Known to wreak havoc on the aquatic food chain, the flea was discovered by Josh Appel ’22 during routine work in Natural Resources 2100, a field biology class.
Groups of students from the class, taught by senior lecturer Paul Rodewald and research associate Marc Goebel, had collected water samples from Oneida Lake and brought them back to the field station’s lab for analysis, according to Appel.
Soon after, Appel began helping research support specialist Kristen Holeck to prepare the samples.
“While looking in the petri dish, I saw what looked like a tiny clear shrimp and I had no clue what it was,” Appel said. “[Kristen] told me that it was an invasive spiny water flea. Soon after, we found more swimming around in our samples.”
Lars Rudstam, professor of natural resources and director of the Cornell Biological Field Station, said that the spiny water flea (Bythotrephes longimanus) could affect the lake’s ecosystem, which Cornell researchers will continue to monitor. Rudstam reported the discovery to the New York State Department of Environmental Conservation.
In follow-up sampling, Cornell biologists on Oneida Lake detected the spiny water flea at densities of 20 to 140 per cubic meter, a density comparable to samples found in Lake Erie and Lake Ontario.
Feeding on smaller zooplankton in lakes, the spiny water flea is about a half-inch long, and its tailspine deters predators. Lake fish consume this animal; in mid-September, Cornell biologists caught young yellow perch (2.5 inches long), young white perch and emerald shiners and noted that the fish all had consumed the spiny water fleas.
This zooplankton was first found in Lake Ontario in 1982 and spread to all the Great Lakes and many surrounding smaller lakes in Canada, Michigan, Minnesota and Wisconsin within a decade, Rudstam said.
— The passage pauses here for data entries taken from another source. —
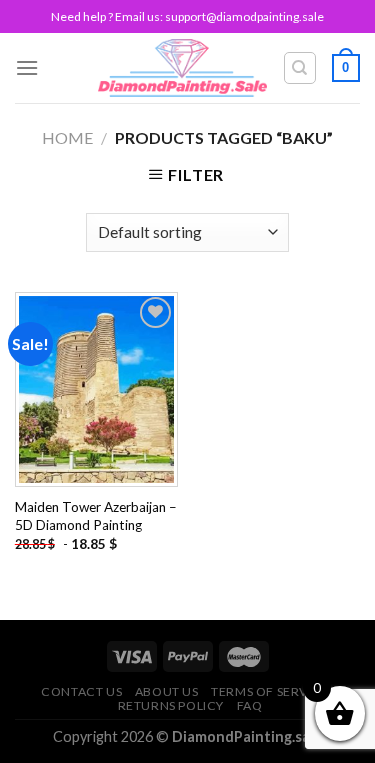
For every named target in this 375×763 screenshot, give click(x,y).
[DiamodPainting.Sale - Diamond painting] (182, 68)
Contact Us (81, 691)
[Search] (300, 68)
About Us (167, 691)
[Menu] (27, 67)
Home (67, 137)
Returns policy (171, 705)
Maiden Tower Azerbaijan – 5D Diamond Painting (96, 516)
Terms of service (270, 691)
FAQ (250, 705)
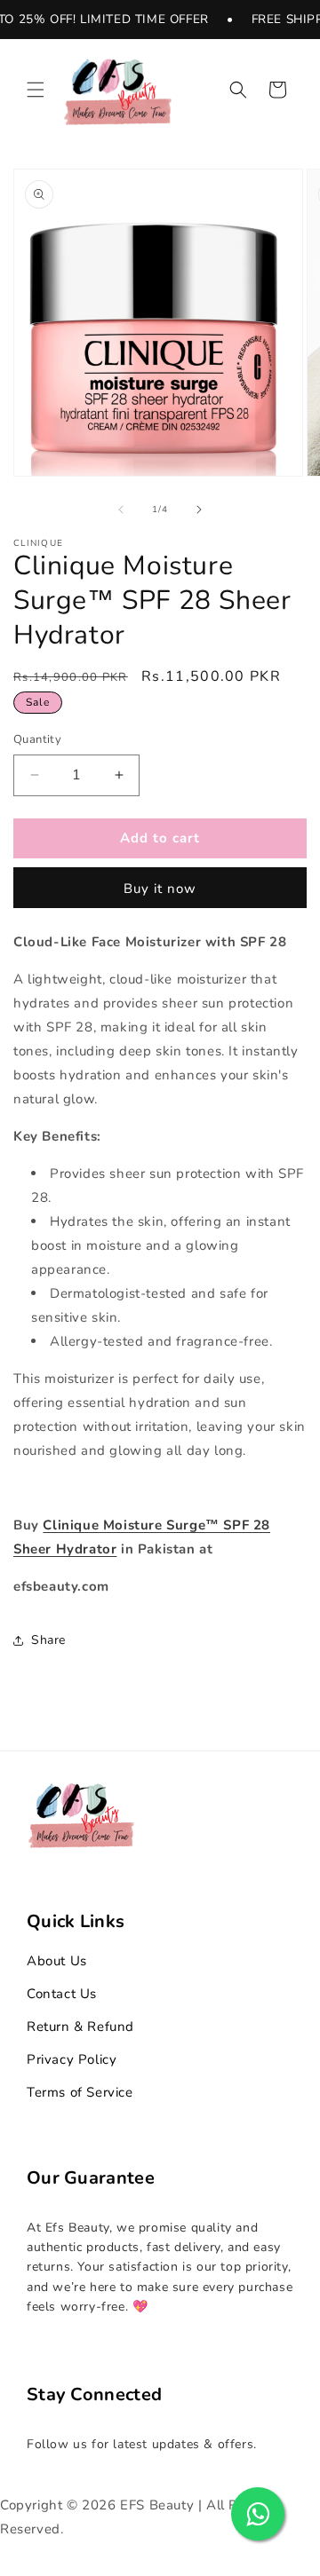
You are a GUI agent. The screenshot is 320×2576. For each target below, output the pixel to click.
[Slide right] (199, 509)
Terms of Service (80, 2092)
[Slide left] (120, 509)
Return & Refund (80, 2026)
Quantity (37, 739)
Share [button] (48, 1640)
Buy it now (160, 888)
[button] (35, 89)
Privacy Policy (71, 2059)
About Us (57, 1961)
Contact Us (62, 1994)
The spiny water flea was found in the Great Sacandaga Lake (northern Fulton and Saratoga counties, in the Adirondacks) in 2008, Lake George in 2012 and Lake Champlain in 2014.
This species is known as a food web disruptor in the Great Lakes system because of its ability to decrease the abundance of other zooplankton, an important food source for fish, Rudstam said. A dietary shift in young fish could cause a decline in their growth rates.
Because invasive species can travel on boats and fishing gear, “Be vigilant when moving equipment and boats across systems,” Rudstam said. “Boaters should be sure to drain all water holding compartments before leaving a water body. The likelihood that the species will continue to spread to the New York’s Finger Lakes is now high.”